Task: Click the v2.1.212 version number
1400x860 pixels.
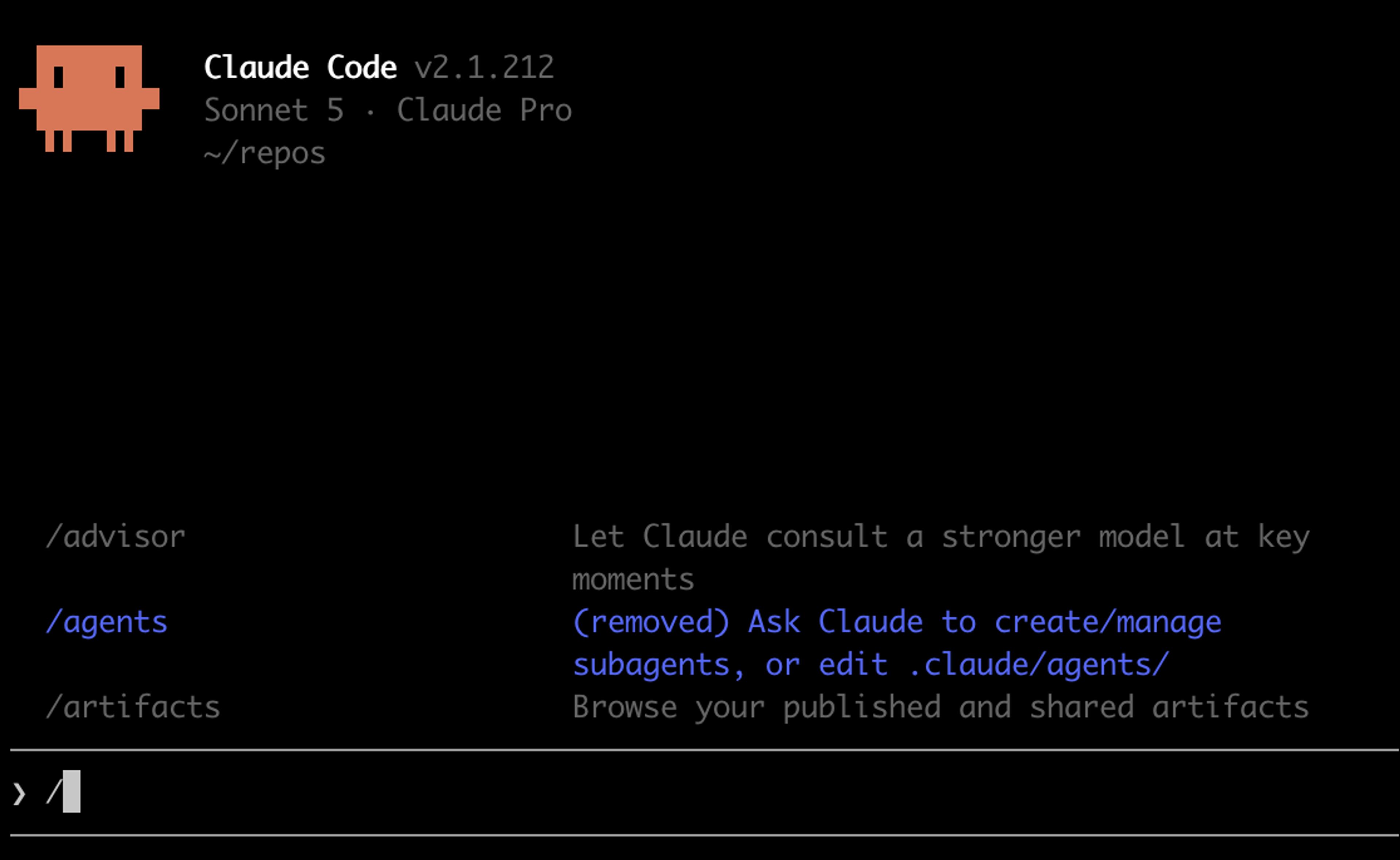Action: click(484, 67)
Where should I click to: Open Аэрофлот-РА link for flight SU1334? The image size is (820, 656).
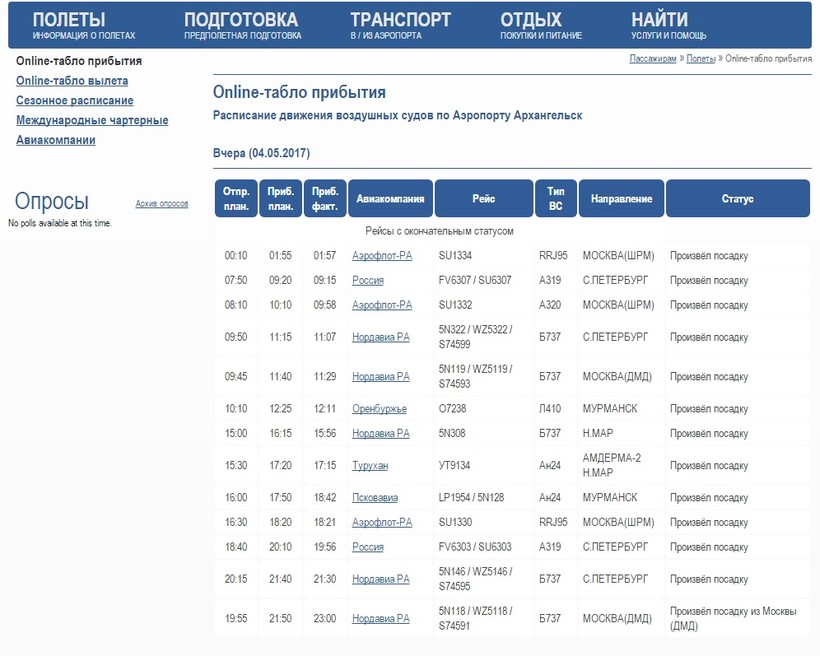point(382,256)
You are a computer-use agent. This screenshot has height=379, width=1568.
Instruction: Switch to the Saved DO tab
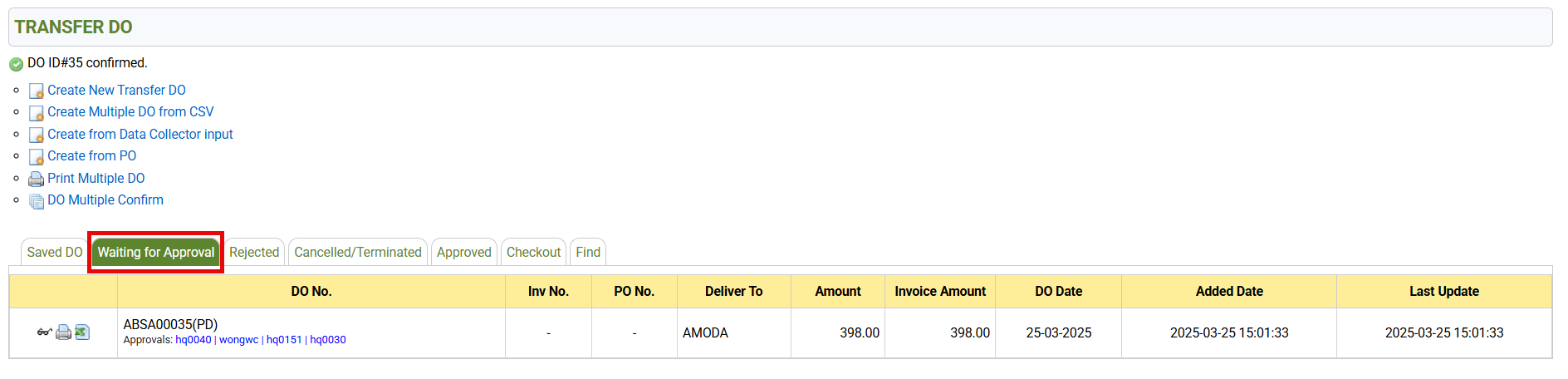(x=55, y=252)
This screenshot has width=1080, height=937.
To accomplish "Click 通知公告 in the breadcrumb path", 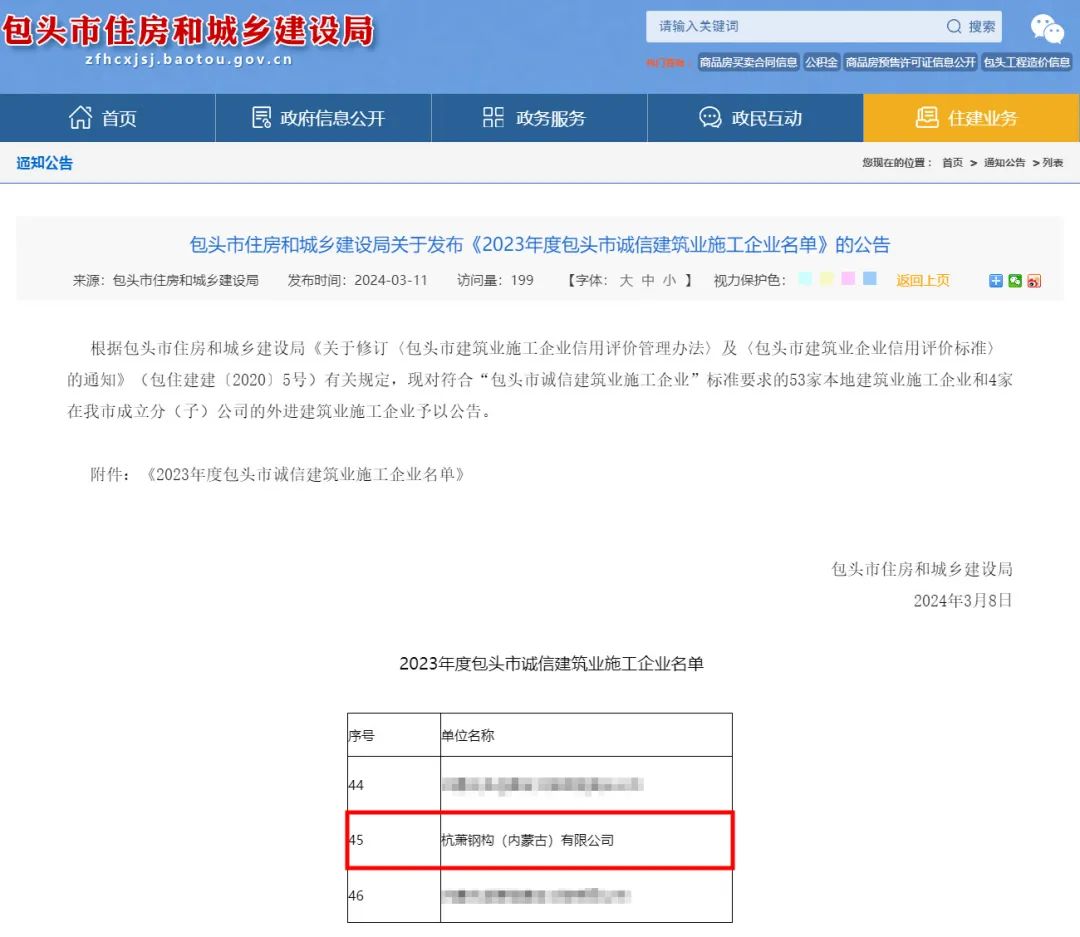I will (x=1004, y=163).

--

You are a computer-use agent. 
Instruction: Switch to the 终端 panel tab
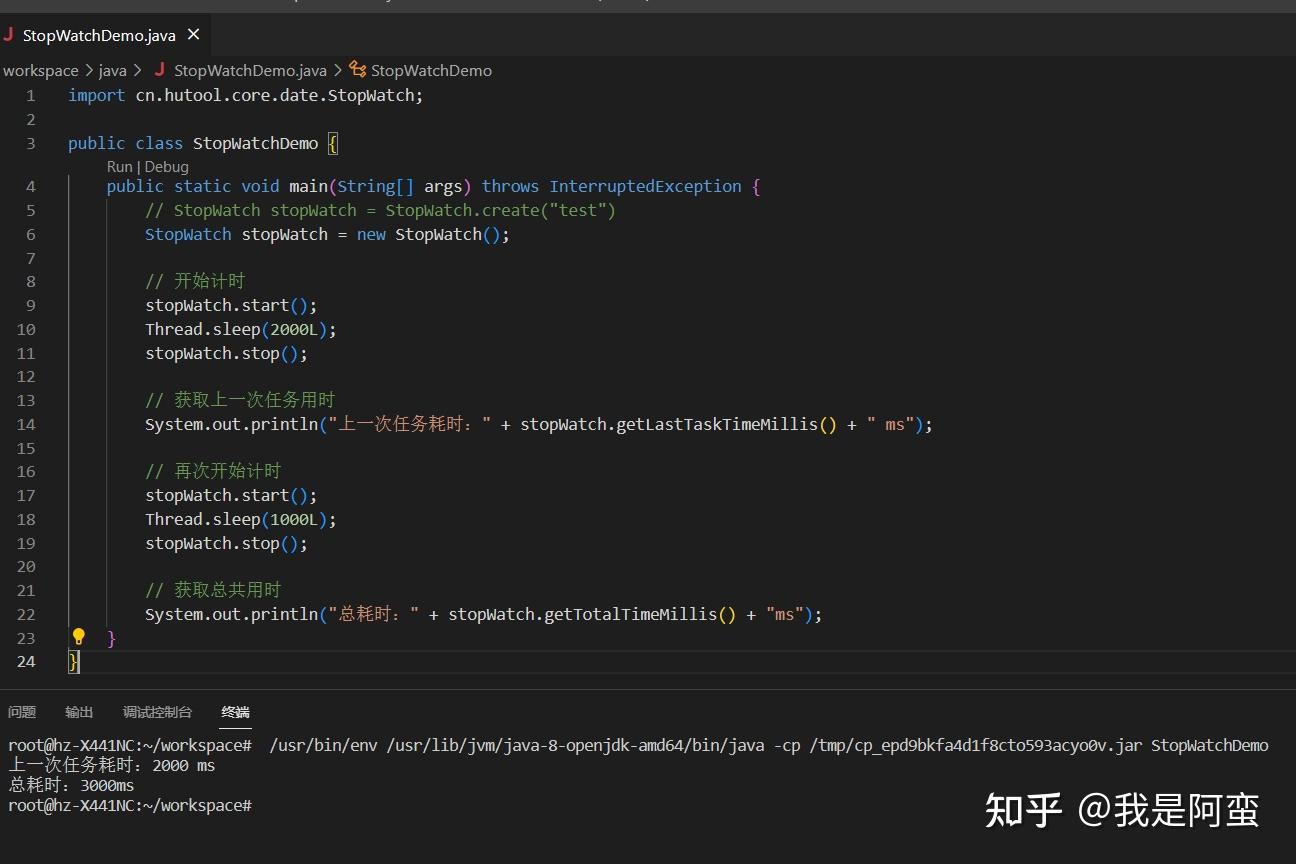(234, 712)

--

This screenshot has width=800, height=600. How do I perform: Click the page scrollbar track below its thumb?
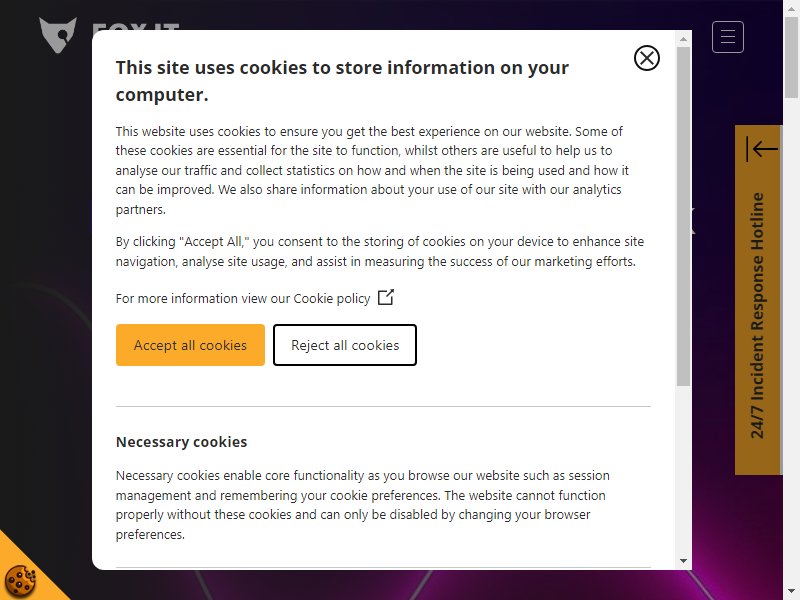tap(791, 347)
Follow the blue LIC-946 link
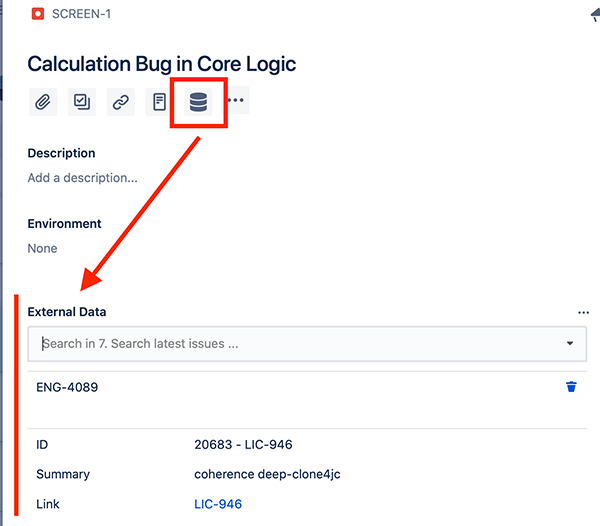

--

Your instructions -
Show all lines from the records above where the word "agent" occurs.

Exercise output -
You are a computer-use agent. This screenshot has height=379, width=1568.
You are a computer-use agent. 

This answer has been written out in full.